Entre los puntos más cuestionados se encuentra la modificación en el régimen de horas extras, que abre la puerta a esquemas de compensación más flexibles y menos favorables para el empleado. También se habilita el fraccionamiento de vacaciones en períodos más cortos, alterando el espíritu original del descanso anual como derecho integral.

Otro eje central es el cambio en el esquema indemnizatorio. La reforma promueve alternativas que podrían reemplazar o reducir la indemnización tradicional por despido, trasladando parte del riesgo laboral al propio trabajador. Para sus críticos, esto debilita una de las principales herramientas de protección frente a decisiones unilaterales del empleador.

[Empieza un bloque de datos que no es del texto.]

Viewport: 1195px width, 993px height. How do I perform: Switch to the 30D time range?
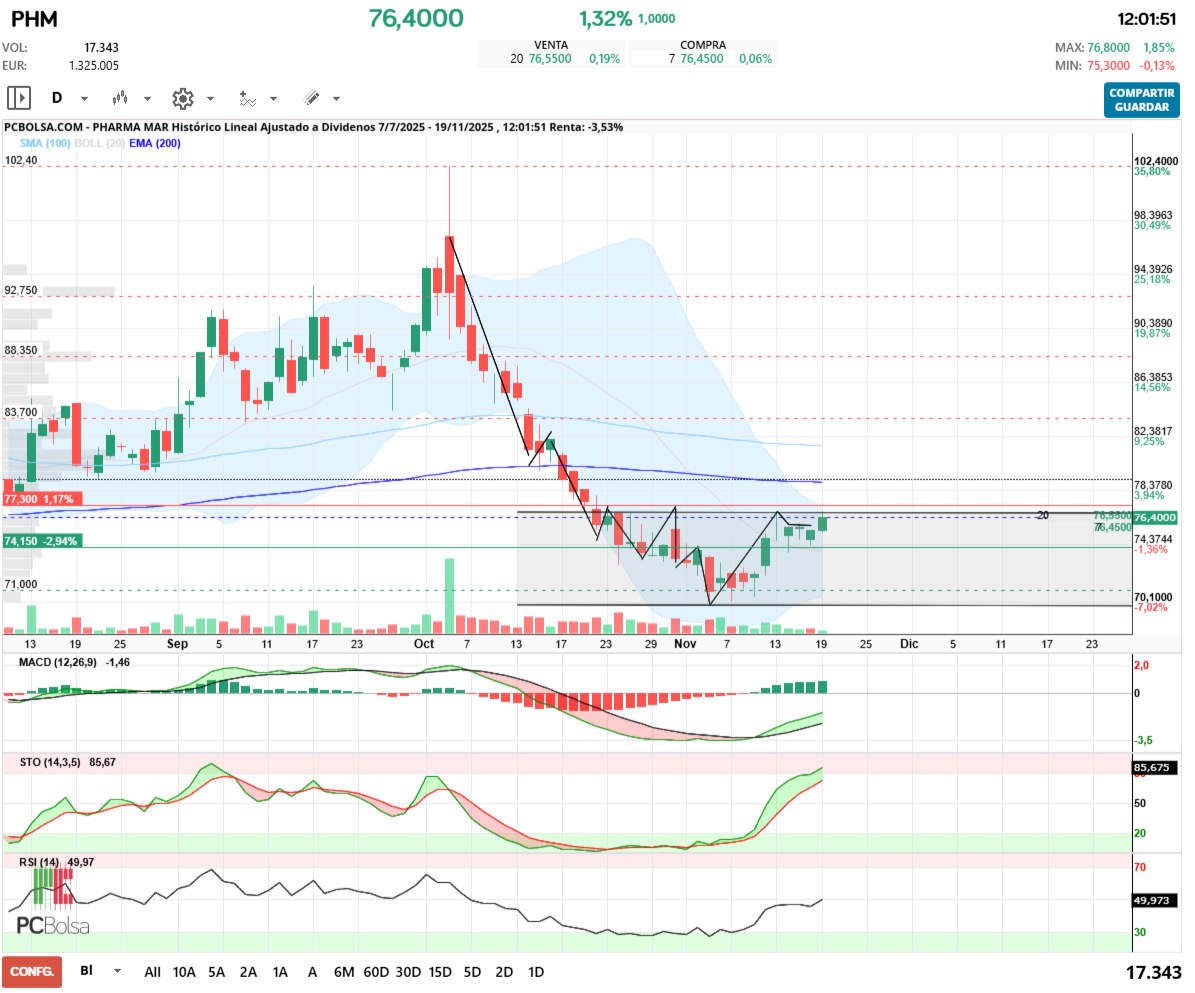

Además, la iniciativa fortalece la posibilidad de acuerdos individuales por sobre la negociación colectiva. Este punto genera especial preocupación por la asimetría estructural que existe entre trabajador y empresa. En un contexto de necesidad económica y alto desempleo, la capacidad real de negociación del empleado se ve condicionada, lo que podría traducirse en aumentos salariales más bajos, pérdida de beneficios y mayor precarización.

La media sanción reaviva el debate histórico sobre el modelo de relaciones laborales en la Argentina. Para amplios sectores sindicales y sociales, la reforma consolida un esquema que prioriza la flexibilización por sobre la protección, debilitando conquistas logradas tras décadas de lucha.

Con el proyecto ahora en camino a la Cámara de Diputados, la discusión promete intensificarse tanto en el Congreso como en la calle. Lo que está en juego no es solo una actualización normativa, sino el alcance mismo de los derechos laborales en la democracia contemporánea.